Markets brace for a tough start to 2023

The Johannesburg Stock Exchange in Sandton. Johannesburg. Picture: Timothy Bernard (ANA)

The Johannesburg Stock Exchange in Sandton. Johannesburg. Picture: Timothy Bernard (ANA)

Published Dec 13, 2022

Share

Financial market traders are likely to wake up in 2023 with all the financial headaches that couldn’t be shaken off this year, and it’s quite a hangover… So expect traders to hold their positions for the best part of the first half, market commentators said yesterday.

This year’s challenges included worries about inflation, interest rate hikes, war in Ukraine, China’s shutdown to fight Covid, supply chain logjams, questions around equity valuations, and in South Africa: crime, load shedding, potholes, dry taps, and the governing party in chaos, Novare Investments’ head of investments, Jacobus Brink, said yesterday.

A last-gasp rally in international stock and fixed-income markets that started in October failed to stem losses suffered for most of the year globally, although the JSE was in positive terrain again relative to 2021. South Africa’s markets take their main themes from global markets.

“Expect traders to hold their position in the first half of 2023 as financial markets continue to digest the full ramifications of inflation and corporate earnings,” CM Trading’s strategist, Fred Razak, said yesterday.

“Just last week Facebook laid off 13 000 workers, and Twitter 4 000. There are a number of companies are looking at the situation and saying, 'let’s preserve our capital and see how far the down turn is’. What is the impact of that? We don’t know yet, so expect the markets to remain circumspect,” said Razak.

Brink said the outlook for the global economy was getting gloomier by the day, dimming earning prospects for companies and for consumers already struggling to cope with the rising costs of everything from food to fuel.

The International Monetary Fund, after saying in October that 2023 would feel like a recession, a month later warned that economic indicators were weakening further. “That’s starting to show in analyst earnings estimates,” said Brink.

For the first time since at least 1999, the average forecast of Wall Street strategists predicted a decline in the S&P 500 Index next year, according to a survey of 17 firms by Bloomberg. The analysts were divided on the extent, with calls ranging from a 10% gain to a 17% decline – the widest dispersion since 2009.

“I think we are going to continue seeing a slow down in growth, particularly if interest rates remain this high. People are going to shy away from some areas like new housing. Interest rates affect people’s ability to enter these markets and as a result these industries are going to be heavily impacted,” said Razak.

Old Mutual Wealth Investment strategist Izak Odendaal said last week 2023 was likely to be challenging, even though global markets had probably so far absorbed and discounted higher interest rates.

“The uncertainty is around the economic impact of these higher rates, because this impact takes time to materialise. The fact that economies have performed better than expected heading into the final month of the year should be of little comfort. The stronger consumer spending is now, the less likely inflation is to decline meaningfully by itself, and the more likely central banks will have to maintain the pressure,” he said.
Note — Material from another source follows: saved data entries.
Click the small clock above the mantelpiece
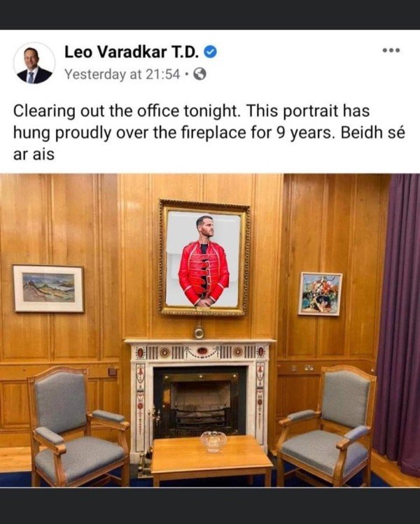The width and height of the screenshot is (420, 524). [200, 332]
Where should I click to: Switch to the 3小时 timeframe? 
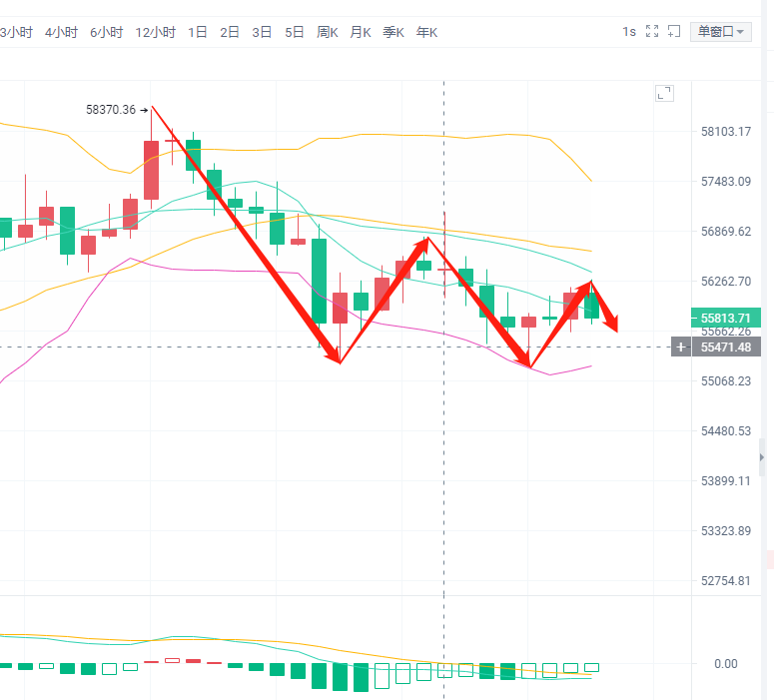click(15, 32)
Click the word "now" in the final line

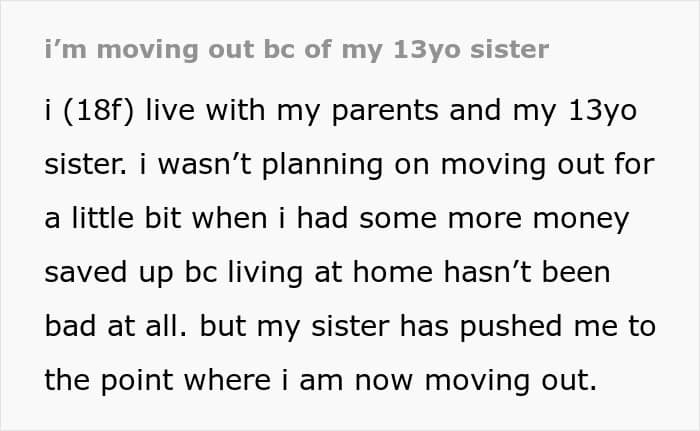pyautogui.click(x=383, y=381)
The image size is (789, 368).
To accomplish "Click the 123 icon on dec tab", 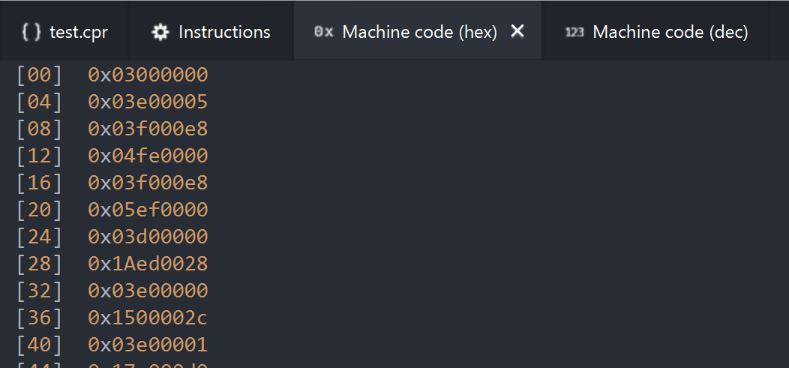I will pos(575,32).
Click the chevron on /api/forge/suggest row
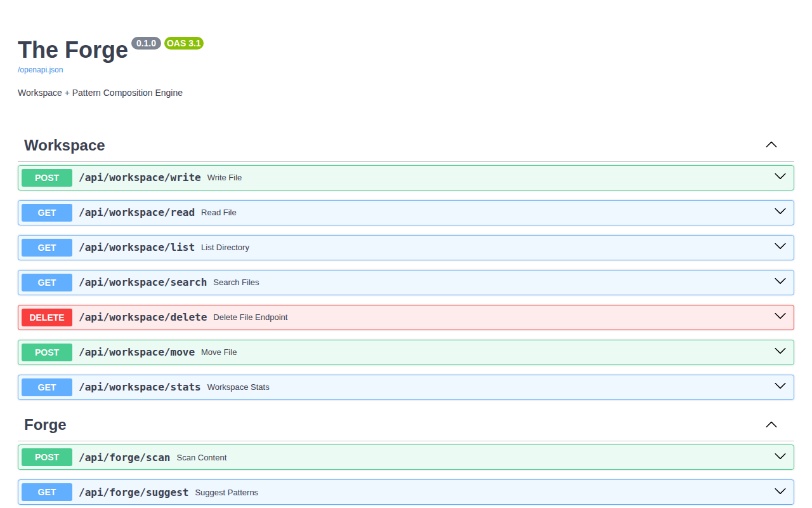812x508 pixels. click(x=780, y=491)
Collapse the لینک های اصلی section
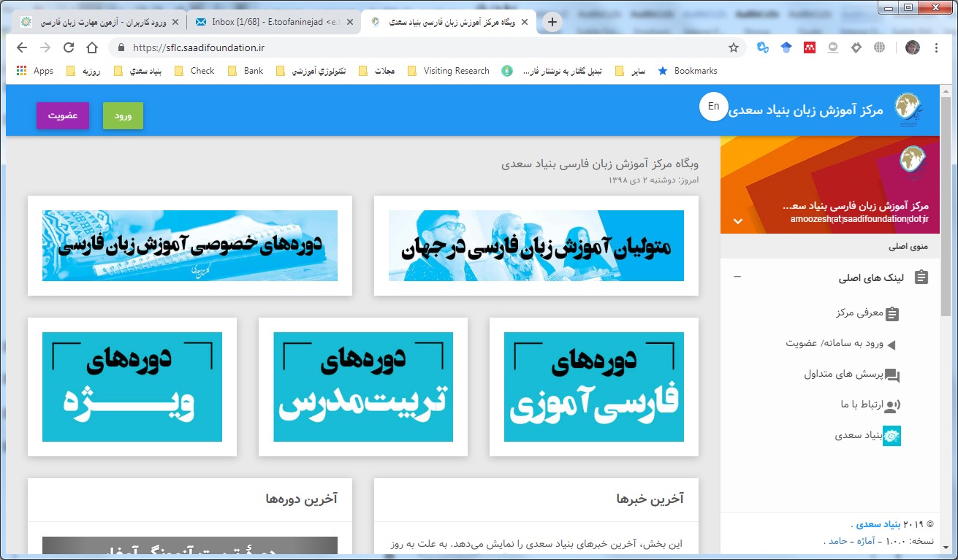958x560 pixels. (737, 277)
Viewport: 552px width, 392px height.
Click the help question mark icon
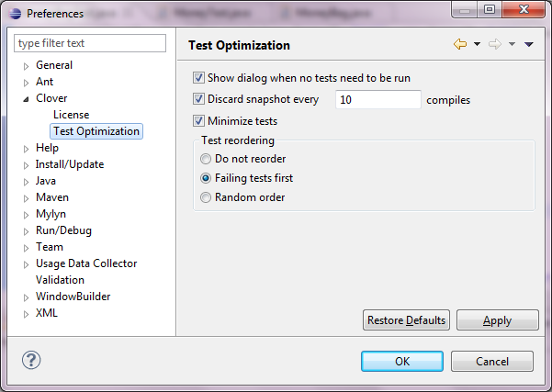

Odendaal said global equities had jumped 15% from the early October low, when the MSCI All-Country World Index was down 25% from its peak at the start of the year in dollars. South African equities had also gained 15% from its worst point this year, also in mid-October.

Brink said it seemed as if “there’s an accident waiting to happen” considering that stocks on the S&P were trading within 20% of their all-time highs, valuations were at multiples of where they were a few years ago when the market was in a bull run, inflation was still uncertain, no one knew when the Fed was going to pause interest rate hiking, economies were slowing, and consumers were struggling.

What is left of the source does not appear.